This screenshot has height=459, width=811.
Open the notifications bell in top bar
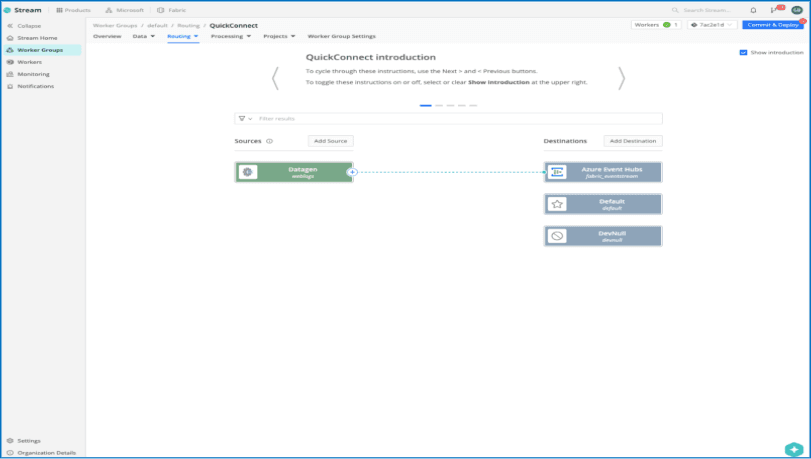[x=753, y=10]
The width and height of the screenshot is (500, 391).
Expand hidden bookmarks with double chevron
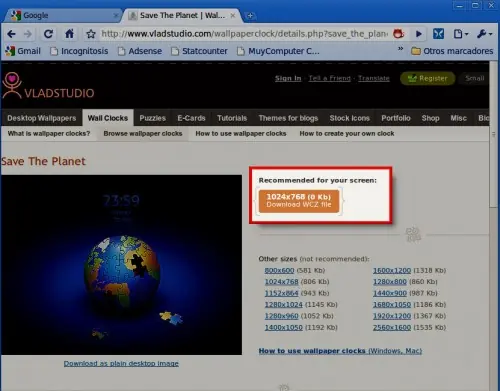pos(400,49)
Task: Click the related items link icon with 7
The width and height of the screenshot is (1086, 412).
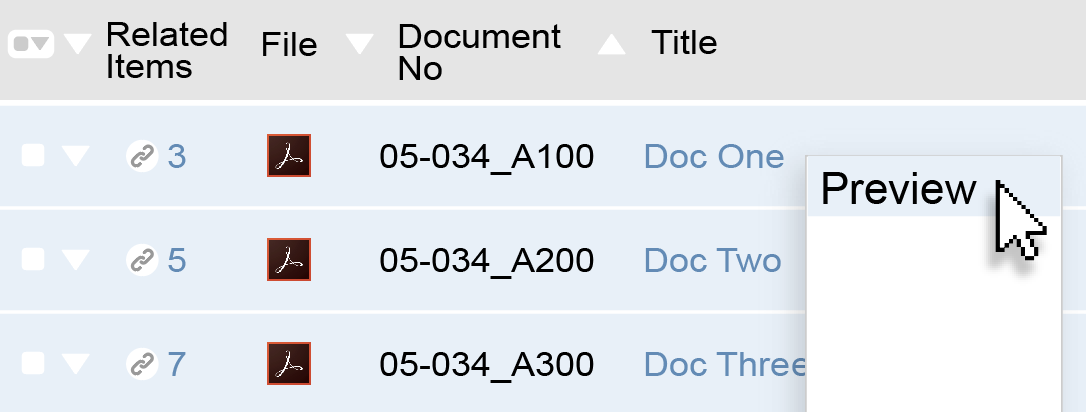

★ ★ ★

## Directions
Could you return each line, unchanged, from the line containing "Expand hidden bookmarks with double chevron" through the last line of the entries above, leaving out the pictures?

## Completed exercise
Expand hidden bookmarks with double chevron
pos(400,49)
Task: Click the related items link icon with 7
The width and height of the screenshot is (1086, 412).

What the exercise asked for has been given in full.